Aquella mañana después de ver a Hikari me sentí viva, renovada. Mentiría si dijera que estaba feliz, pero al menos sabía que tenía un futuro esperando a que lo cogiera de la mano y que Taichi no se opondría a que buscara mi propia felicidad.
Entré a la cocina, saludando a mi madre que no estaba como de costumbre. Justo el día que decidí dejar atrás mi letargo extenso, mi madre salió de casa más temprano de lo normal; había tenido una emergencia, lo dejó dicho en una nota, como si escribir un mensaje de texto fuese a arruinar sus finanzas.
«Por favor, en cuanto llegue tu padre —rezaba la nota en una posdata—, hazle saber que estas es la lista de compras para la cena de hoy.»
Para qué avisarle a mi padre si estaba ocupado y yo no.
Fui por mi abrigo y tomé dinero de la reserva en efectivo familiar, bajé por las escaleras, ya que el ascensor había sido ocupado en su máxima carga, en dirección hacia el supermercado; al observar el reloj de mi muñeca me percaté de lo tarde que era y de que si no me daba prisa tendría que esperar al turno de la tarde para poder comprar en el supermercado de la cuadra.
Las mejillas las sentí caliente en cuanto bajé el último escalón que me dejaba en planta baja.
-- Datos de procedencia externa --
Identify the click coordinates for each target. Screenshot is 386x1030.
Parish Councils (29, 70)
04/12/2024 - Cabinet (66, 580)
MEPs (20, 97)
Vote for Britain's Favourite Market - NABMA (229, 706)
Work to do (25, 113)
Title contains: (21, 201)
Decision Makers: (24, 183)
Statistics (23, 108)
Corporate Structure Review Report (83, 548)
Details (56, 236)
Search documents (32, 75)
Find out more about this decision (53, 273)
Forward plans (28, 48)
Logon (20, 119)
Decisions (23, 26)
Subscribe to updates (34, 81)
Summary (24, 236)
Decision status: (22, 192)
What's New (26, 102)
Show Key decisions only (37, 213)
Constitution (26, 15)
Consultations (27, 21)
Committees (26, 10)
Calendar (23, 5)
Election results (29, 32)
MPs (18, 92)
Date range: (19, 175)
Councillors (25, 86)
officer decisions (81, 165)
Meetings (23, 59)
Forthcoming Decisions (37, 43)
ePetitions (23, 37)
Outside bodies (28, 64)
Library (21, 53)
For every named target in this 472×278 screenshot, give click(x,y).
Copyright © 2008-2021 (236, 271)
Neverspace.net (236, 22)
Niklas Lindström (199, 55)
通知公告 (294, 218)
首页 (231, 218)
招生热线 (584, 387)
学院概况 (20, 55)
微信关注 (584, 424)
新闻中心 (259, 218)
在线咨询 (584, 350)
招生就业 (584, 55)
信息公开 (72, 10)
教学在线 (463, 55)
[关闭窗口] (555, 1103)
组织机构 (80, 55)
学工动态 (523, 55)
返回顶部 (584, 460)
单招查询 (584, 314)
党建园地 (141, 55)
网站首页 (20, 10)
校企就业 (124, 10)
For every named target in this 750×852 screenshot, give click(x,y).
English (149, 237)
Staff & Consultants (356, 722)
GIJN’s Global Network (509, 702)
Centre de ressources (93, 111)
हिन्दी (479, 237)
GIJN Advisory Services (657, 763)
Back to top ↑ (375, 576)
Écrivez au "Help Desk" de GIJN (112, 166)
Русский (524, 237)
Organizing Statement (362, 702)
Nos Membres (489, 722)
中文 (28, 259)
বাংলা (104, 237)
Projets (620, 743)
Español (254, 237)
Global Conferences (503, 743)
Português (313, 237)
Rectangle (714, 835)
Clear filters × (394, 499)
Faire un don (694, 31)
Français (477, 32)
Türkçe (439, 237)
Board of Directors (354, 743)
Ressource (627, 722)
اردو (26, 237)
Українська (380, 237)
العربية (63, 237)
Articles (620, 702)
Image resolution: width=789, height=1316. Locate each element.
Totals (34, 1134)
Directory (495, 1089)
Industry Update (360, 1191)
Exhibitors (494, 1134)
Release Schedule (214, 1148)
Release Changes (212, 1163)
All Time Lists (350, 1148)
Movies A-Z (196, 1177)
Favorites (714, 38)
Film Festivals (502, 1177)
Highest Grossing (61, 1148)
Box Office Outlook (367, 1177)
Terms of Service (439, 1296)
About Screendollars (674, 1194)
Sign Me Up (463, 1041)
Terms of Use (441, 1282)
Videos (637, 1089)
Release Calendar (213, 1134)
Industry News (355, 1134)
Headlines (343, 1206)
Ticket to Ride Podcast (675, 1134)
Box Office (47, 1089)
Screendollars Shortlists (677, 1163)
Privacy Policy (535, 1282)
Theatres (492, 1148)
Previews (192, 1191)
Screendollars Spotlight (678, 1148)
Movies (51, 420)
Era cierto lo que decían de la percepción del mundo cuando se estaba triste o feliz, dos días antes todo el frente del condominio había estado en silencio, sin niños ni sus risas, pero esa mañana habían salido a jugar con la pelota en los jardines llenos de nieve y se notaba movimiento en el edificio. La navidad estaba en puerta y quizás por ello tanto revuelo.
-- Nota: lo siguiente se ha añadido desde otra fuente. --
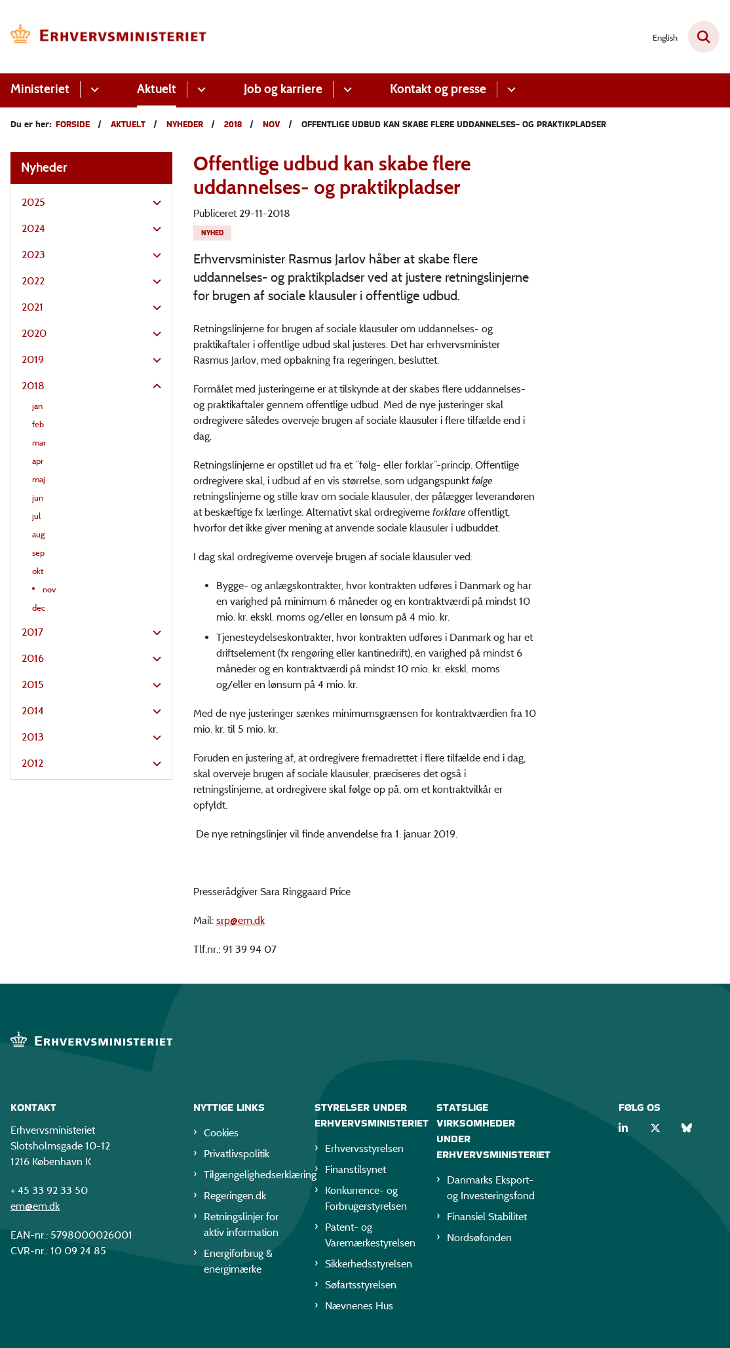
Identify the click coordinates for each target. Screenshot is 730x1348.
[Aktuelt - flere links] (199, 89)
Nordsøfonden (479, 1237)
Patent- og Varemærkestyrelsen (370, 1235)
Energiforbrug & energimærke (238, 1261)
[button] (153, 203)
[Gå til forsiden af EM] (103, 37)
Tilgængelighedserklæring (249, 1174)
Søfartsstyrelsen (360, 1285)
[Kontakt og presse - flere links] (509, 89)
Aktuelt (156, 88)
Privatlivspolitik (236, 1153)
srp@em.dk (240, 920)
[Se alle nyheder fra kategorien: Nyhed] (212, 233)
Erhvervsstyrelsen (364, 1148)
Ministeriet (39, 88)
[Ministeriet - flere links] (93, 89)
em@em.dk (35, 1206)
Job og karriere (283, 88)
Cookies (221, 1133)
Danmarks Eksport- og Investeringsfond (491, 1188)
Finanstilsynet (355, 1169)
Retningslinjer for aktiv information (241, 1224)
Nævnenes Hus (359, 1306)
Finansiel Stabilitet (487, 1216)
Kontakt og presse (438, 88)
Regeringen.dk (235, 1195)
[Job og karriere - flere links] (345, 89)
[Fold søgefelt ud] (704, 36)
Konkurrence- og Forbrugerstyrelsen (366, 1198)
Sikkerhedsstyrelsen (368, 1264)
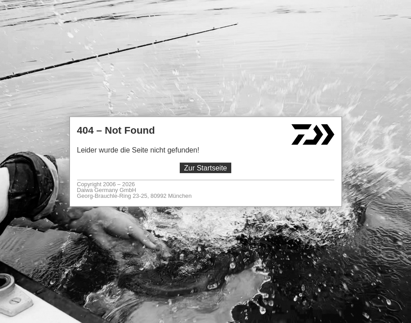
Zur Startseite (205, 168)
Me decepcionó un poco enterarme que habían cerrado la tienda por inventario. Acabé regresando con solo un poco de pan que conseguí en una panadería de camino al edificio. Le enviaba la lista de compras por mensaje de texto a papá cuando escuché a los niños que jugaban en el jardín gritar que tuviera cuidado, mis reflejos me permitieron reaccionar antes de que el balón me golpeara en la cara. Me impulsé a un lado, resbalando con el hielo del piso, donde me terminé llevando por el medio a un muchacho alto y flojo, por lo fácil que cedió al golpe.
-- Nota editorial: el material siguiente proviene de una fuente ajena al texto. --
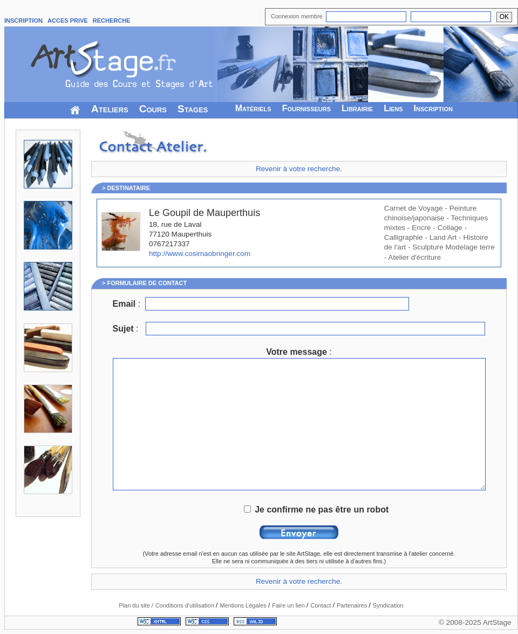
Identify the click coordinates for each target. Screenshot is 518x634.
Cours (153, 108)
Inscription (433, 108)
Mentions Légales (244, 605)
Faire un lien (289, 605)
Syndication (388, 605)
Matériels (253, 108)
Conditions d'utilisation (185, 605)
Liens (393, 108)
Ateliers (109, 108)
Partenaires (353, 605)
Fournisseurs (306, 108)
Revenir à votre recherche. (299, 169)
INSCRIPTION (23, 20)
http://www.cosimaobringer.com (199, 253)
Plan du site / (136, 605)
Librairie (357, 108)
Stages (193, 108)
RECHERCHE (112, 20)
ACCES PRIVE (67, 20)
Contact (321, 605)
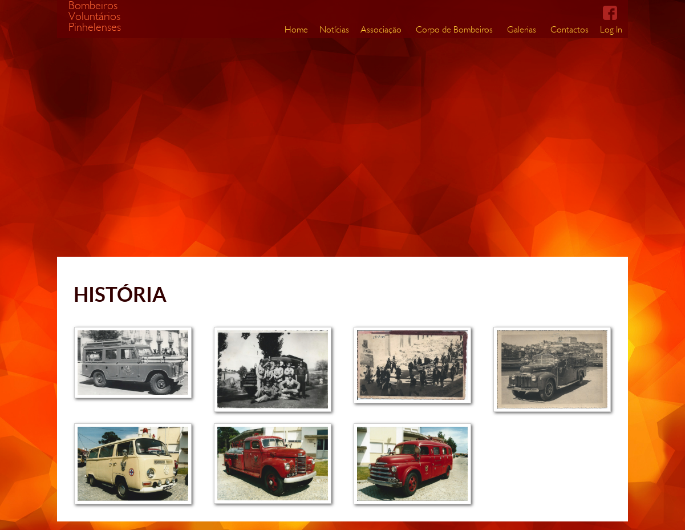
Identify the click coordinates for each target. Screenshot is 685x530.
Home (296, 29)
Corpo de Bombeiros (454, 29)
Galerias (521, 29)
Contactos (569, 29)
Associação (381, 29)
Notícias (334, 29)
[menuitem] (296, 29)
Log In (611, 29)
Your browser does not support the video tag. (313, 128)
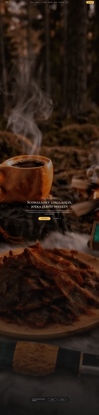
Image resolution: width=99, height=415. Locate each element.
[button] (37, 2)
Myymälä (50, 2)
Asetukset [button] (34, 400)
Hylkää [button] (52, 399)
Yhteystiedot (61, 2)
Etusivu (32, 2)
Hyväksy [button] (62, 399)
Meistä (55, 2)
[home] (8, 2)
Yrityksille (44, 2)
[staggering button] (90, 2)
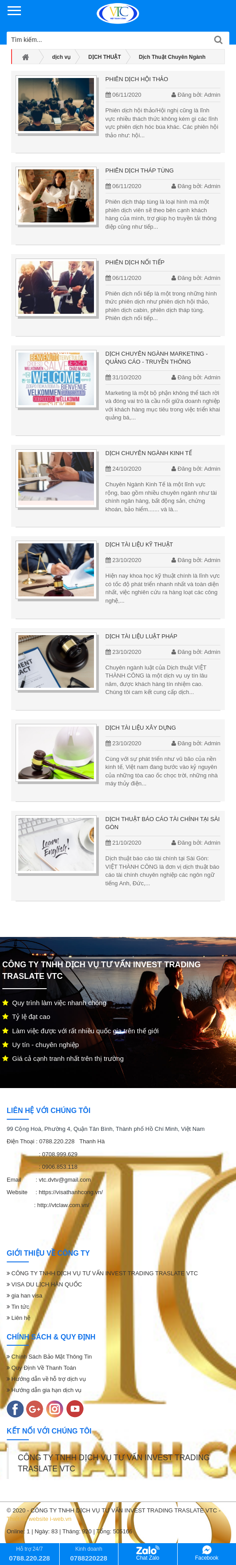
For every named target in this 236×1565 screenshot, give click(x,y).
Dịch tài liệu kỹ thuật (139, 544)
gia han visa (24, 1295)
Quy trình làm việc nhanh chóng (54, 1002)
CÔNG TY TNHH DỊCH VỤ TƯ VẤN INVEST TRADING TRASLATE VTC (102, 1273)
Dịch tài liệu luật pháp (142, 636)
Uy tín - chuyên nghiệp (40, 1044)
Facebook (207, 1553)
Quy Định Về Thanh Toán (41, 1367)
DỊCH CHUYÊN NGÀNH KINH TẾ (149, 453)
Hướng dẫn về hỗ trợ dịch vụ (46, 1379)
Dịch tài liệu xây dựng (141, 727)
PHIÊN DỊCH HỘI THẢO (137, 79)
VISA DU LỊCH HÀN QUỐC (44, 1284)
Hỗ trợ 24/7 (29, 1553)
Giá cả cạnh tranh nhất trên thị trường (63, 1058)
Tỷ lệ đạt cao (26, 1016)
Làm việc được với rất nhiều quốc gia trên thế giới (80, 1031)
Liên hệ (18, 1317)
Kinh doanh (88, 1553)
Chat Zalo (147, 1553)
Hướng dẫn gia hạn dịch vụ (44, 1390)
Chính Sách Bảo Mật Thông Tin (49, 1356)
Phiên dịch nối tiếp (135, 262)
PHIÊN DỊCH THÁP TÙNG (140, 170)
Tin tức (18, 1306)
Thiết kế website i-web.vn (39, 1519)
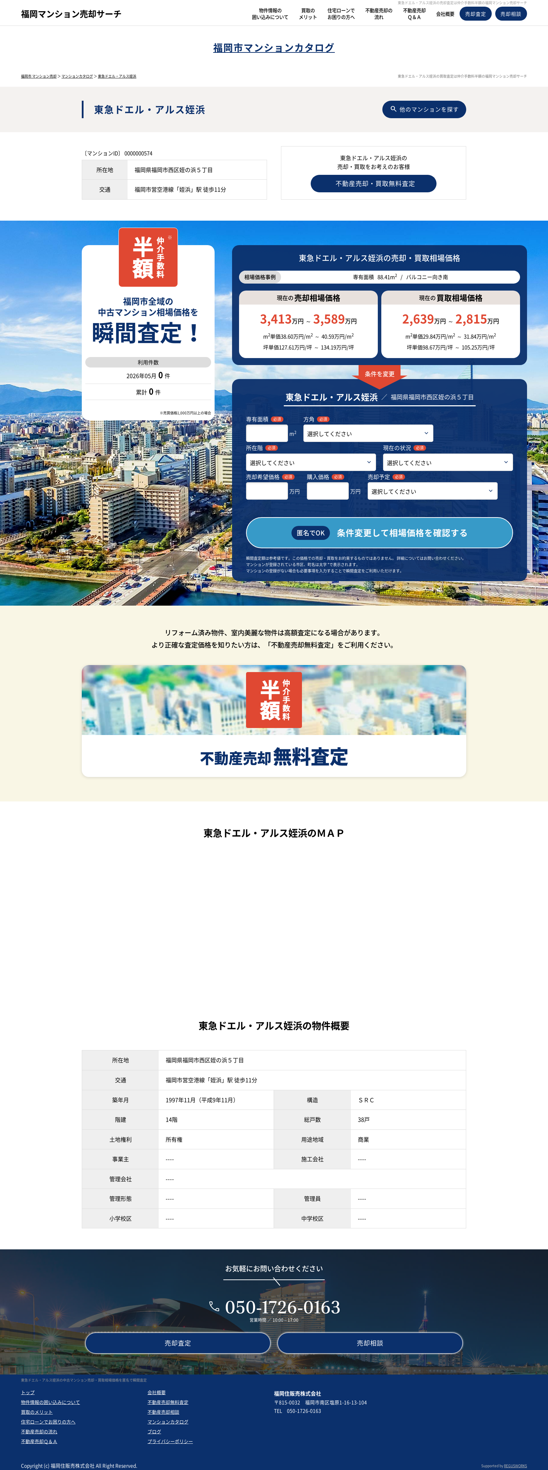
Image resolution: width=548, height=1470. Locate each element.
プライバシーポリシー (170, 1438)
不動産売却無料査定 (167, 1399)
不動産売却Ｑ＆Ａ (39, 1438)
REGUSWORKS (515, 1462)
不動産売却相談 (163, 1408)
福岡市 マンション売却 (39, 76)
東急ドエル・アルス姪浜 (117, 76)
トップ (28, 1389)
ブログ (154, 1428)
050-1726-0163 (283, 1303)
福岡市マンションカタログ (274, 47)
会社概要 (156, 1389)
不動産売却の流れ (39, 1428)
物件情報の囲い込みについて (50, 1399)
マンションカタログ (77, 76)
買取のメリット (37, 1408)
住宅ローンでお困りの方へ (48, 1418)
La bolsa de pan en el suelo y el joven de rodillas de espalda a mí.
—¡Lo siento! —dije, antes de escucharlo hablar.
—Qué descuidada te has vuelto —Su voz…—. Sora.
Al girarse, mis ojos no lo pudieron creer, pegué un grito cayendo de nalgas al suelo.
—¡¿Taichi?! —No. Corregí mis palabras—. ¡¿Qué eres?! —No creía lo que mis ojos miraban.
Un Digimon, me respondí desde adentro. De ser así, estaba en aprietos, Piyomon había quedado en el Digimundo y si no era un Digimon, me estaba volviendo loca, ya no solo serían voces, sino que lo vería en cada persona que me encontrara por el camino.
—¿De qué rayos hablas? —dijo, mirando como si yo estuviera loca—. Actúas como si hubieras visto un fantasma —Hubo burla en su mirar.
Se sentó, flexionando las rodillas delante de sí mismo, perezoso, apoyó el codo sobre una de sus rodillas, la mano en su mejilla y el ceño fruncido.
—No puede ser —reaccioné después de cerrar mi boca que había caído por la impresión—. No puedes ser él.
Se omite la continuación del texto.